院長のコラム

去年中学受験で!

廻る廻るよ、時代はめぐる! 
10-11-22
11月ともなると、受験生を持つほとんどの家族にとって居ても立っても居られなく時期、親も子も精神的に追いつめられる時期だと思う。我が家は3年前と昨年に経験した。
今回は、映画「去年マリエンバートで」からインスピレーションを受けた「去年中学受験で」ということで我が家の受験を振り返るとともに、その後感じたことを書こうと思う。

長男の時はこの時期、本人は一生懸命に取り組んでやっていたのだが、如何せん成績が全く伸びない。
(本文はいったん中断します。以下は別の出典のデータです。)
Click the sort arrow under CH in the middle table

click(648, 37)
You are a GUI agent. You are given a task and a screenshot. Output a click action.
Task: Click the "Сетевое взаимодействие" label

親としてはどうしても子供に対して厳しい口調で接してしまう。長男もどんどん自信がなくなり萎縮していった。塾に要望しても、設立されたばかりの学校でデータがないので取り組みようがない、の一点張りで誠意のある対応はしてくれなかった。この親子の悪循環を断つべく、この追い込みの大事な時期に大英断を下した。小学校低学年から通っていた塾を11月末で退塾させ、個人塾を経営していた高校の友人に頼みこんだ。友人は長男の弱点を素早く見抜き、ばらばらで縦割りになっていた理解を関連のあるものとして理解できるよう、一つのテキストを絞り込んでやるよう指導してくれた。また精神面においてもサポートしてくれた。なぜ勉強しなければならないのか、なぜ志望校に入らなければならないのか、モチベーションを保つ努力をしてくれた。教えるというよりも、本人の持っていた潜在能力を引き出すように導いてくれた。何となく言われたまま取り組んでいたのが、自主的に目的を持って取り組むようになり自信を深めていった。3回受けられる受験の1回目は不合格だったが、受け入れ人数が最も少ない2回目で合格した。診療中に妻から電話があり、喜び一杯の声で合格の連絡を受けた時は、人生でこんなに幸せなことはあるのか、と思えるくらい嬉しかった。

長男の辛い経験があったので、次男の時には同じ過ちを繰り返さないよう塾を変え、本格的に取り組む時期を夏休みにした。とはいえ、お兄ちゃんが受かっているから、と親子ともども気が緩んでいたのだろう、またまたこの時期に焦ることになった。長男の経験上地元の有名中学に合格できるくらいのレベルまで持っていければ、と思っていたのが一向にそのレベルまで届かない。次男の性分もあるのだろう、泥臭く地道に取り組む長男と違って、どこか冷めているし受験をなめているところが見受けられた。ここでまたまた、この時期くらいから塾を経営している友人に頼み込んで指導、そして注魂してもらった。滑り込みセーフ、どうにかこうにか合格できた。

我が家の受験はある意味終わった。海陽学園は中高一貫の全寮制の学校なので、基本的に高校受験はない。全寮制なので、親が大学への進路選択に関わる余地はほとんどないだろう。むしろ、友人や先輩、学校の先生、ハウスマスターや企業から派遣されているフロアーマスター、特別講義に来られる斯界のエキスパートに影響を受け、自分の足で立って考え自ら選択するであろう、いや選択せざるを得ないだろう。
今となっては、まさに一休さんの母上様のような心境である。「修行に出したからにはお任せする以外ありません、どういう道を選択してもお受けするしかありません。」子育てに関しては達観している、いや達観しているかも、それこそ達観せざるを得ない現在の心境である。
輪廻転生、僕の両親が経験したこと、感じたこと、思ったことを今僕が経験している、体感している。そして思うことは、お父さん、お母さん、本当にありがとう、あなたたちの存在を、あなたたちがかってこの世にいたことを、僕がこの身をもって僕の子供達に伝えます、と。